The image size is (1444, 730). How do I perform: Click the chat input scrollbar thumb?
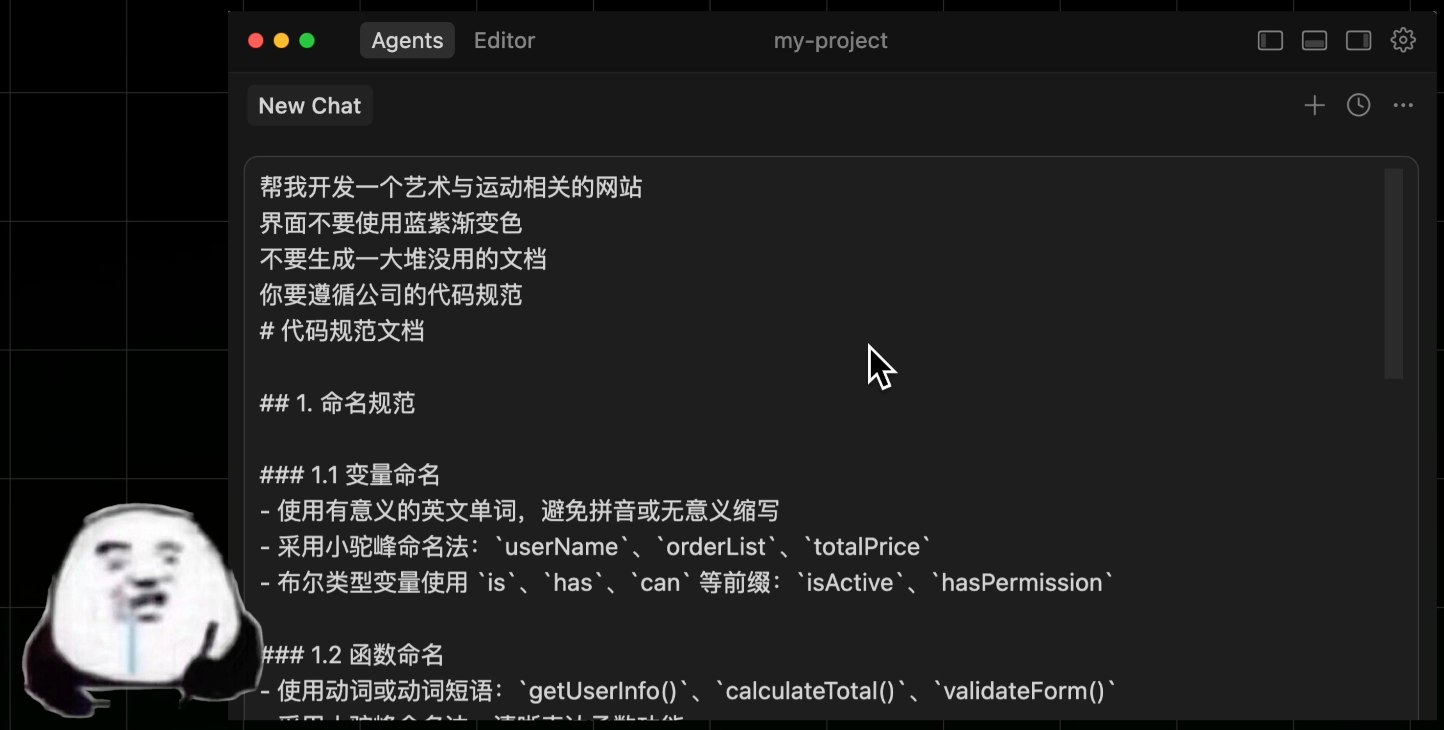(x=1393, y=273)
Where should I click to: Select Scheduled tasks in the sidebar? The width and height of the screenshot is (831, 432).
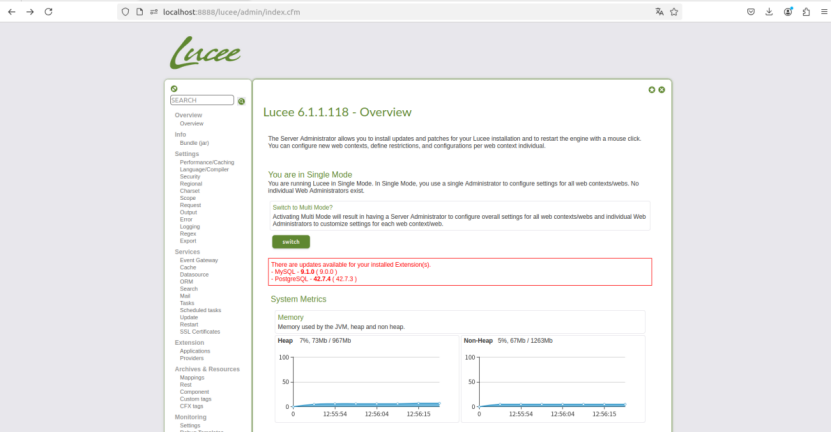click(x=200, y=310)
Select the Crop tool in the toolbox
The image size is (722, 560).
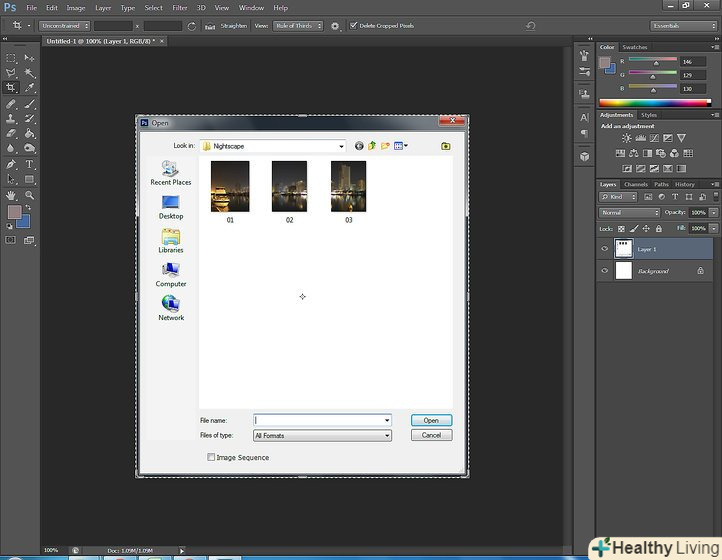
==
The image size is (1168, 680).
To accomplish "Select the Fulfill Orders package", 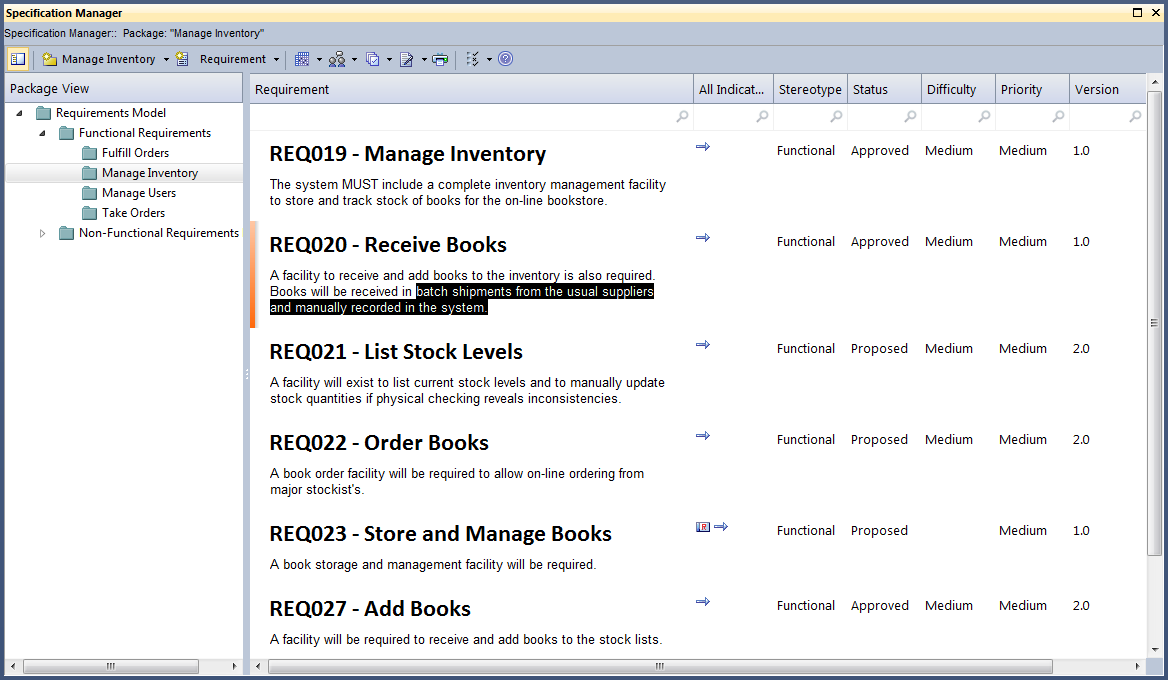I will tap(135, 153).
...
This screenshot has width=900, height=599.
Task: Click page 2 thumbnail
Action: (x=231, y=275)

▶ [Task instructions] A verbatim reproduction is expected: starting at the line above that has "The image size is (1444, 730).", ending at the line that has "The image size is (722, 560).", both included, and with no pictures and no other lines.

▶ [Answer space]
The image size is (1444, 730). How do I perform: Click the chat input scrollbar thumb?
(x=1393, y=273)
Where should I click to: Select Scheduled tasks in the sidebar? The width and height of the screenshot is (831, 432).
click(x=200, y=310)
Select the Crop tool in the toolbox
The image size is (722, 560).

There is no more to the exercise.